- Date: 27 March 1858
- Winner: Cambridge
- Margin of victory: 7+1⁄2 lengths
- Winning time: 21 minutes 23 seconds
- Overall record (Cambridge–Oxford): 9–6
- Umpire: Joseph William Chitty (Oxford)

= The Boat Race 1858 =

The 15th Boat Race took place on the River Thames on 27 March 1858. Typically held annually, the event is a side-by-side rowing race between crews from the Universities of Oxford and Cambridge. The 1858 race, disrupted by poor rowing and a collision with a barge, was won by Cambridge, who defeated Oxford by 7 1/2 lengths in a time of 21 minutes 23 seconds.

==Background==
The Boat Race is a side-by-side rowing competition between the University of Oxford (sometimes referred to as the "Dark Blues") and the University of Cambridge (sometimes referred to as the "Light Blues"). The race was first held in 1829, and since 1845 has taken place on the 4.2 mi Championship Course on the River Thames in southwest London. Oxford went into this year's race as reigning champions, having defeated Cambridge by eleven lengths in the previous year's race. Cambridge however led overall with eight wins to Oxford's six.
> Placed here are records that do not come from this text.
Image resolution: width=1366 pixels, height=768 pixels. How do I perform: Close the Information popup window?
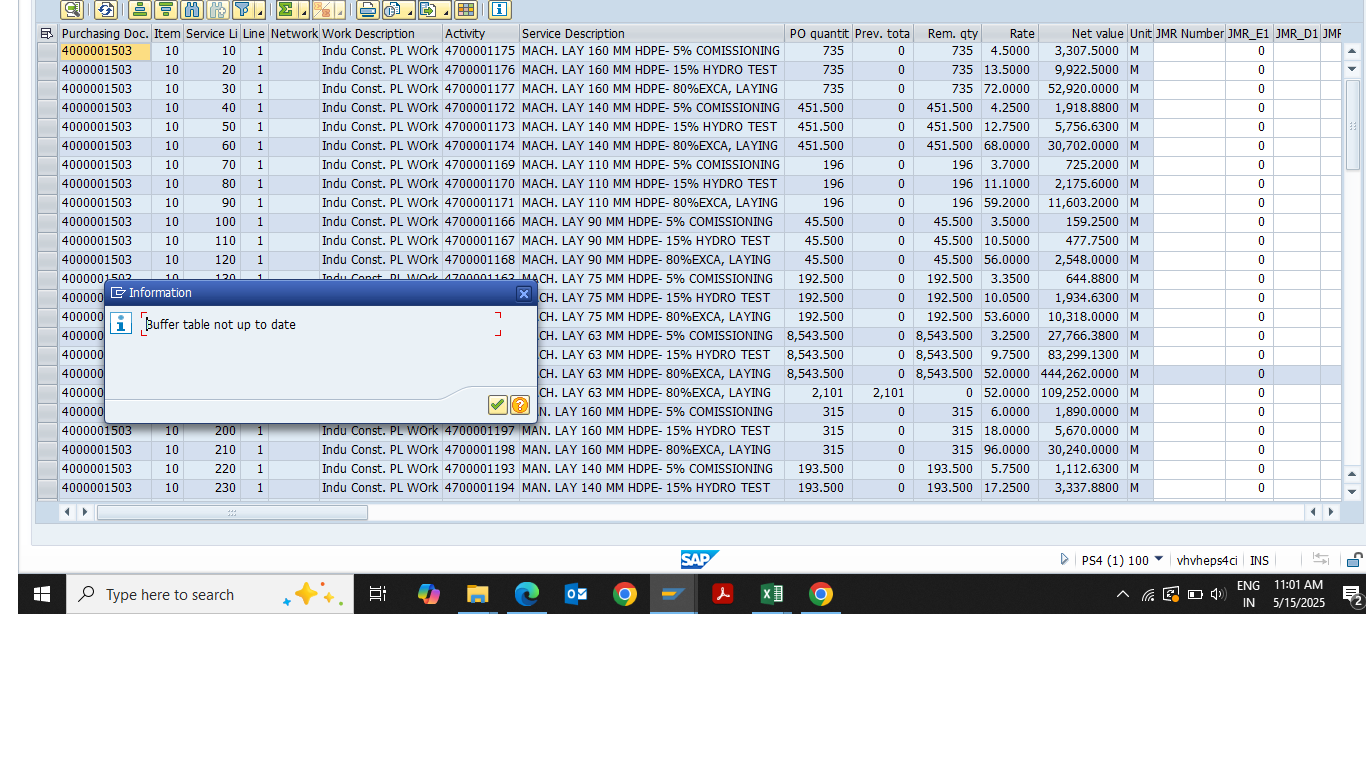[x=523, y=293]
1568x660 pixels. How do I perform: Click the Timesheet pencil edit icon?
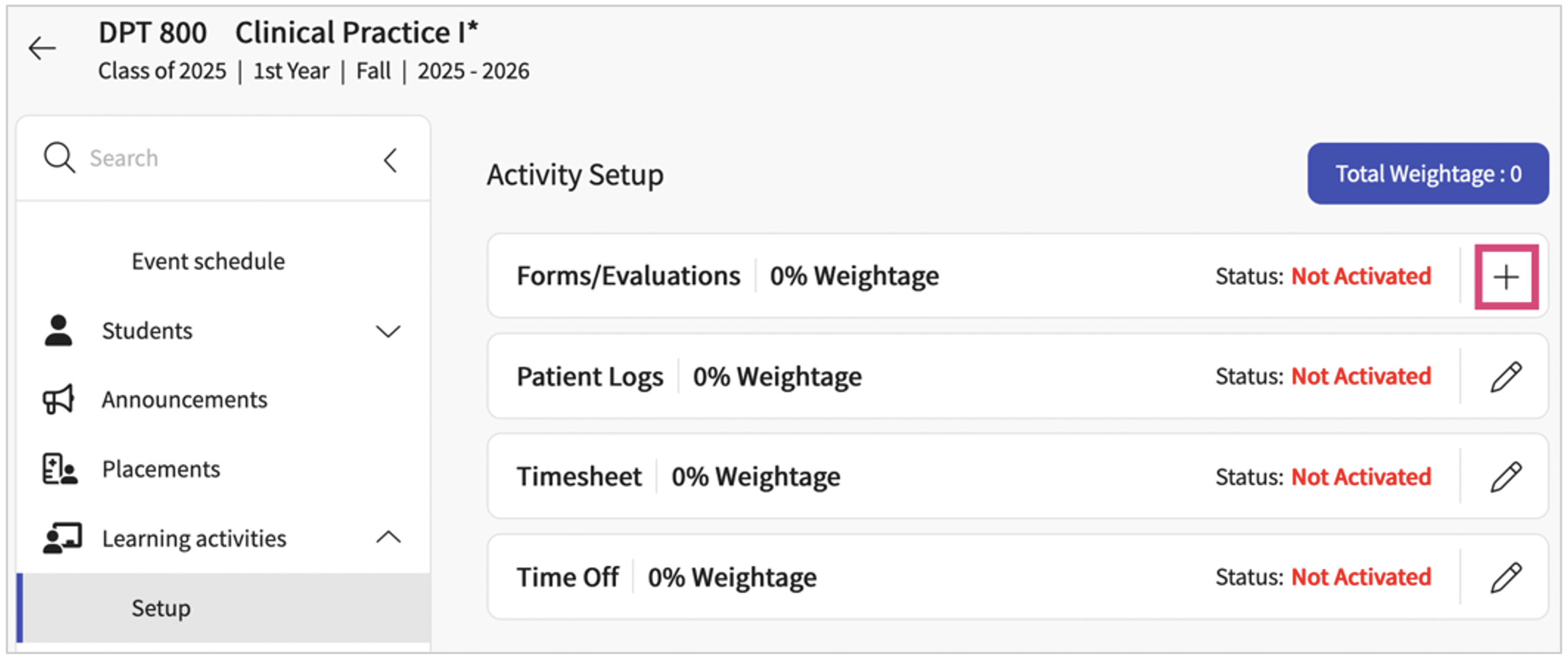tap(1505, 477)
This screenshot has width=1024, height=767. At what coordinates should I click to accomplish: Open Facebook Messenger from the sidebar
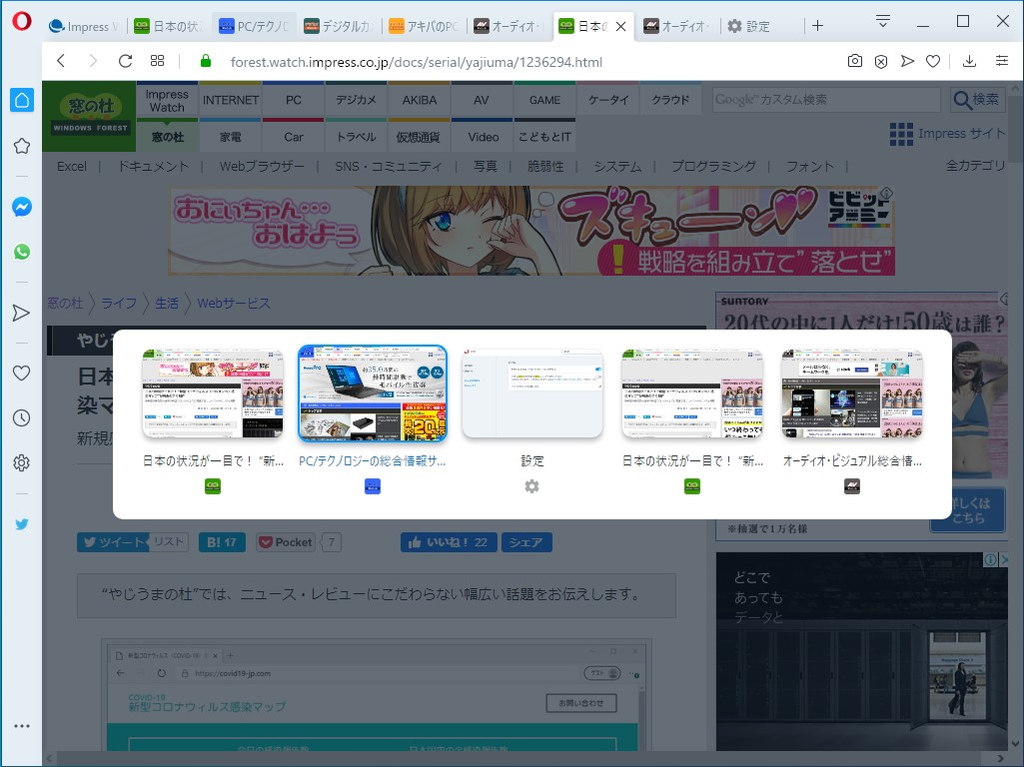(x=21, y=206)
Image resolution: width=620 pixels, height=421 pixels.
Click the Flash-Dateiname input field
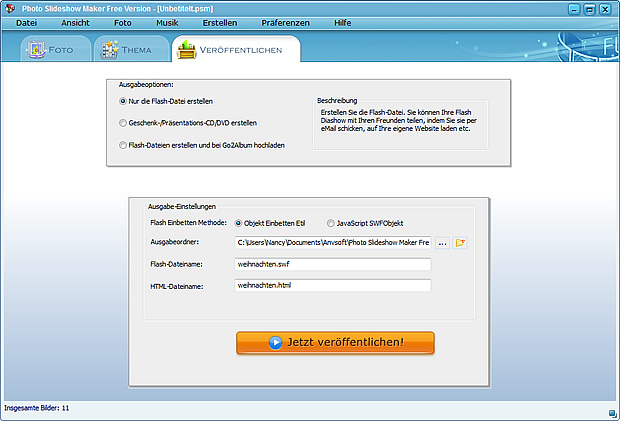[333, 264]
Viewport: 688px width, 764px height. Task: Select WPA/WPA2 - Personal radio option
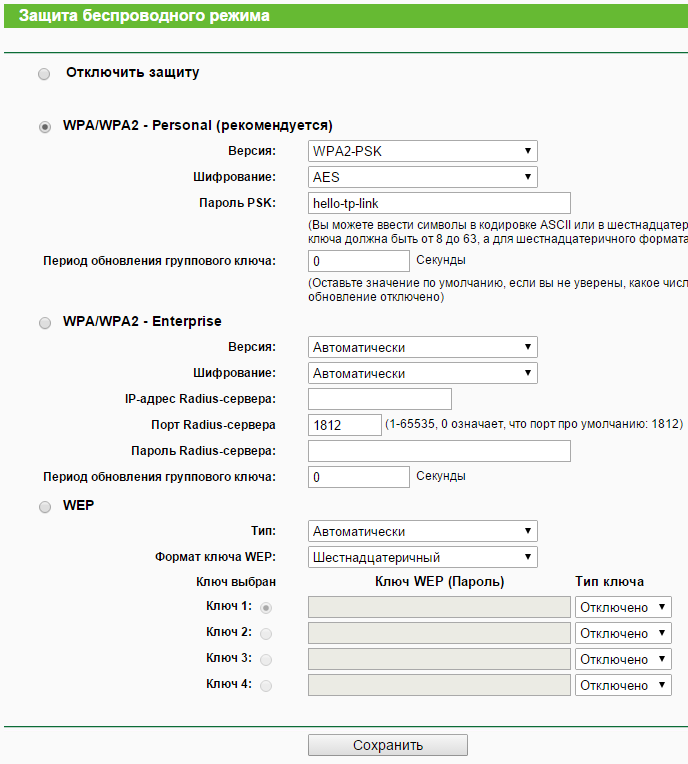point(44,127)
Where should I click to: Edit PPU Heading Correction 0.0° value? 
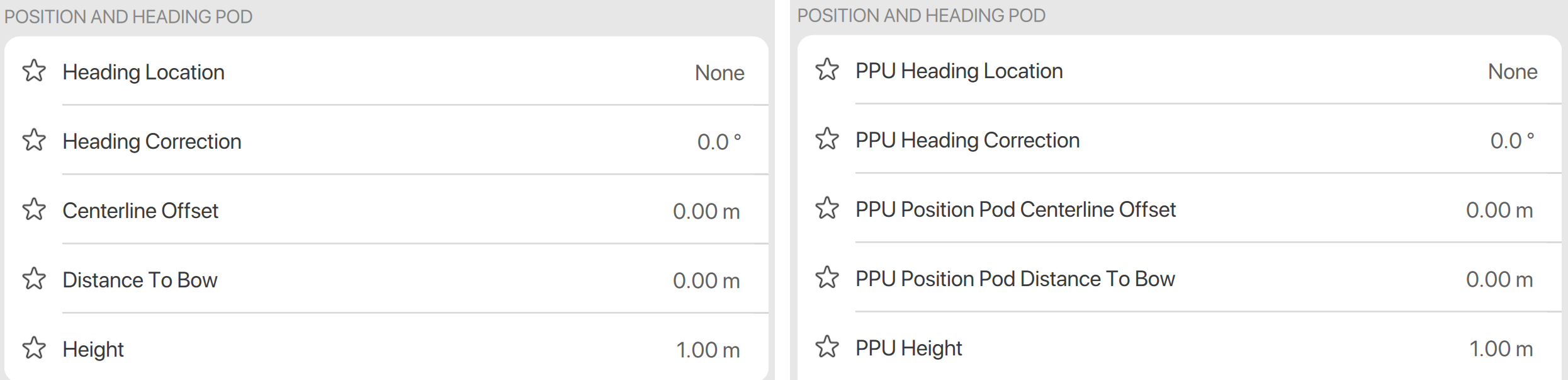tap(1512, 141)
Cambridge were coached for the fifth time by Thomas Selby Egan, (who had coxed the Light Blues in the 1836, 1839 and 1840 races), while Oxford's coach was Alfred Shadwell (cox for the Dark Blues in the 1842 race and coach for the fourth time). The race was umpired by Joseph William Chitty who had rowed for Oxford twice in 1849 (in the March and December races) and the 1852 race, while the starter was Edward Searle.

==Crews==
The Oxford crew weighed an average of 11 st 8.875 lb (73.7 kg), 1 lb per rower more than their opponents. Archibald Levin Smith, Robert Wharton and Robert Lewis-Lloyd (who was rowing his third Boat Race for the Light Blues) had featured in Cambridge's 1857 crew. Oxford's crew included five participants who had competed in the previous race, including J. T. Thorley, who was making his third appearance in the event.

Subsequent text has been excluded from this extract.